**EXERCISE GOAL:**
Search the records for the word "heading" and copy each line in which it appears.

**DATA FOR ANALYSIS:**
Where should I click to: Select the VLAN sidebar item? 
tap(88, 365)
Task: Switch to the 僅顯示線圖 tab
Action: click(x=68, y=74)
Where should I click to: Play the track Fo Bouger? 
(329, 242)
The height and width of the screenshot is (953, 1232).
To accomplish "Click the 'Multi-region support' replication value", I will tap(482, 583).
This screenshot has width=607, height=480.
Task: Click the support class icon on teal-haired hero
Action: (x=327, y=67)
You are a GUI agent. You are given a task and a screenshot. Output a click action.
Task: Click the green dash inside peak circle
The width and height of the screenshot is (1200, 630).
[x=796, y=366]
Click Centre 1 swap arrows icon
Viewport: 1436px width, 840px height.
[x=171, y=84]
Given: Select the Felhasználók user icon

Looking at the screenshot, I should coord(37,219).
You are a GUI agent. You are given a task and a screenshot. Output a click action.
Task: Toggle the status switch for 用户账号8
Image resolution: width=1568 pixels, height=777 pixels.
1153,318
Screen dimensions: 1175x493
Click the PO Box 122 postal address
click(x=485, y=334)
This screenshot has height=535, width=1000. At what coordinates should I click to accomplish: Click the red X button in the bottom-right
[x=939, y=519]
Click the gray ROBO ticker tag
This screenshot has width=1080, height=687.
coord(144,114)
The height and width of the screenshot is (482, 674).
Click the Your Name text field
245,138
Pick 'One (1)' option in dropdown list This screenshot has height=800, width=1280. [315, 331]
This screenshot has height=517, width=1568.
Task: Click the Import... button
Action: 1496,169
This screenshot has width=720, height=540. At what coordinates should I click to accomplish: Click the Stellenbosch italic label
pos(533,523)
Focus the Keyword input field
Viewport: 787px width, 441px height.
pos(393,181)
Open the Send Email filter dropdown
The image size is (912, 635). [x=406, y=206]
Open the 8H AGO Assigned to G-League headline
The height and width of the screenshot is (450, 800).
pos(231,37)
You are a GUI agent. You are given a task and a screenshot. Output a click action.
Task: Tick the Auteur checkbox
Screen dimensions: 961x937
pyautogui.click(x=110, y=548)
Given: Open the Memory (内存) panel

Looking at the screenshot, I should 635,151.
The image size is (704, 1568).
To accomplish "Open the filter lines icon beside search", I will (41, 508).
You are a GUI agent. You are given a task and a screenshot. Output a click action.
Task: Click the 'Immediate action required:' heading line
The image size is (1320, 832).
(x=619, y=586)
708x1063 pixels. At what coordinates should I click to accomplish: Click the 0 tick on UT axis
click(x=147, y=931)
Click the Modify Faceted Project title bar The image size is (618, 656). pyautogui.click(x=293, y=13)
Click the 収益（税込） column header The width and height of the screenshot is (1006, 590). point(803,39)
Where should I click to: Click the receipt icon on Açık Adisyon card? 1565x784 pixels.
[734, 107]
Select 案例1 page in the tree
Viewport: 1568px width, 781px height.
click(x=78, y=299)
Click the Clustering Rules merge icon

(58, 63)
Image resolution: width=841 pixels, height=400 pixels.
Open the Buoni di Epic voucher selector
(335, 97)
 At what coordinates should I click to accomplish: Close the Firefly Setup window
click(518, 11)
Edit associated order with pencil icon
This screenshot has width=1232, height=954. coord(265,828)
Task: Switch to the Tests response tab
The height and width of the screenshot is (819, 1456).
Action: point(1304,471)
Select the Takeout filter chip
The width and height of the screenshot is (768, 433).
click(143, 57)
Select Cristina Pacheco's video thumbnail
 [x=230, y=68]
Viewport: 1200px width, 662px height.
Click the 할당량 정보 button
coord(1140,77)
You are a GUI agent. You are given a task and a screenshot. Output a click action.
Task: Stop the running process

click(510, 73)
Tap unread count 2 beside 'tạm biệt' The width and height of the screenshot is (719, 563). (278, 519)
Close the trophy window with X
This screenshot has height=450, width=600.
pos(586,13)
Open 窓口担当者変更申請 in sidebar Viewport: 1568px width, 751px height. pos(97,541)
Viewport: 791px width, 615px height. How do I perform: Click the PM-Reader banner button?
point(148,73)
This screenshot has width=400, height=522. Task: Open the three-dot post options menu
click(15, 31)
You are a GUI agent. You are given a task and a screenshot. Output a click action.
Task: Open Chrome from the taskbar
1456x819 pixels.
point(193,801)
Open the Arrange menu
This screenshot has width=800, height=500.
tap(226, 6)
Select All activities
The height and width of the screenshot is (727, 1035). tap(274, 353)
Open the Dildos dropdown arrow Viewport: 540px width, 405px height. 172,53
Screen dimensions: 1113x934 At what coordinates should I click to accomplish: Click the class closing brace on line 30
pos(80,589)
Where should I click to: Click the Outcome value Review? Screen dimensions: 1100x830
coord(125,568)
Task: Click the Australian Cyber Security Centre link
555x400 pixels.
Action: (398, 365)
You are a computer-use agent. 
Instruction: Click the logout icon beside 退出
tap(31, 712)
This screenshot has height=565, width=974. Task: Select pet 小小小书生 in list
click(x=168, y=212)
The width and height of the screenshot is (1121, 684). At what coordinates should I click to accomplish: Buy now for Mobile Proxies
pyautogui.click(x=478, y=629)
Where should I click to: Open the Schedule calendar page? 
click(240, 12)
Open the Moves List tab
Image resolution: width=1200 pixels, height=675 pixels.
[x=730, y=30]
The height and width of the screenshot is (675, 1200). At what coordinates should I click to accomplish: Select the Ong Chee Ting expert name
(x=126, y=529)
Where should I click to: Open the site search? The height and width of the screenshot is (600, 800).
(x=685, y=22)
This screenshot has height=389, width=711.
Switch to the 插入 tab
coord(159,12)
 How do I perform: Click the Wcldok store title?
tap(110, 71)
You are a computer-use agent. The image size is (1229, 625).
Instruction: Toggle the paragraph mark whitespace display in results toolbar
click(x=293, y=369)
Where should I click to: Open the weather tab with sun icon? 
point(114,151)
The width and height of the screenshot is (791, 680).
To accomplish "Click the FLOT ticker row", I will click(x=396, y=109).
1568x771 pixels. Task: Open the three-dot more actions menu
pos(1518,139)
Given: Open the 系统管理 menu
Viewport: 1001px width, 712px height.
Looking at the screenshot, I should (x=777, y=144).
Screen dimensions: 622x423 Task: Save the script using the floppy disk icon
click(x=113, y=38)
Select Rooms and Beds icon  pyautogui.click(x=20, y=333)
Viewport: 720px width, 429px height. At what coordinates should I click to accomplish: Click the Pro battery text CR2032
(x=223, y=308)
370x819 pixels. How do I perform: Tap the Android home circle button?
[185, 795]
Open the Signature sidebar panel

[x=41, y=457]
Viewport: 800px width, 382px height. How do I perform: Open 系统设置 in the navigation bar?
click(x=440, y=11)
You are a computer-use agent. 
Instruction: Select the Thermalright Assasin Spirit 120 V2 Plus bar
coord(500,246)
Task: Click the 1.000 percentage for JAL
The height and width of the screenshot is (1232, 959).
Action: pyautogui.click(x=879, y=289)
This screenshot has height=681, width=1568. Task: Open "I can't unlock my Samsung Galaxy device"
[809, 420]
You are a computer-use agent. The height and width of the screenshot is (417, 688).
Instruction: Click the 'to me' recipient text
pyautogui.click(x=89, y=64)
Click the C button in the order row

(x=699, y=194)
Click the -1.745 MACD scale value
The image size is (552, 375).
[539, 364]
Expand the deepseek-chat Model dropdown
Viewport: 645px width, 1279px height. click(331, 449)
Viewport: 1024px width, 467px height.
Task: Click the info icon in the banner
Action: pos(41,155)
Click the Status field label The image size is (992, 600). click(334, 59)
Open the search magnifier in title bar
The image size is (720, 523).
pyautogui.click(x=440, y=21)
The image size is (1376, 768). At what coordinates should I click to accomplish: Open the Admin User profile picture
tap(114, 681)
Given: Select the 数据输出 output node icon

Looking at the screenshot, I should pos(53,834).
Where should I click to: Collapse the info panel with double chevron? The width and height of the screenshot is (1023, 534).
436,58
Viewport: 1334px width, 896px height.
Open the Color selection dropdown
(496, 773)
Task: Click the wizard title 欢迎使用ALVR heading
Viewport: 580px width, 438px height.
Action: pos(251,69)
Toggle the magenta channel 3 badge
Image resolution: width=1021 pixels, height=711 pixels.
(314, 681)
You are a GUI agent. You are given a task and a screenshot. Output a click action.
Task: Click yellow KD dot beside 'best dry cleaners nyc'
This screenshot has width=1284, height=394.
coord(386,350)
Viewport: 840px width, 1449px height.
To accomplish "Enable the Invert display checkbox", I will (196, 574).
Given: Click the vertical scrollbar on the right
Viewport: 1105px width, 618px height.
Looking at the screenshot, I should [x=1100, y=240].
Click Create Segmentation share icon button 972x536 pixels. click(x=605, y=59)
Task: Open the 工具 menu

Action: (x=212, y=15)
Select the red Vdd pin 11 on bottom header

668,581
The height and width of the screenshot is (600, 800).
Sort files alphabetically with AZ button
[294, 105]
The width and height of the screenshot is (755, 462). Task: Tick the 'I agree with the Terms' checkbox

**ANSWER TO THE PROBLEM:**
Task: Click the 'Immediate action required:' heading line
Task: Click the wizard title 欢迎使用ALVR heading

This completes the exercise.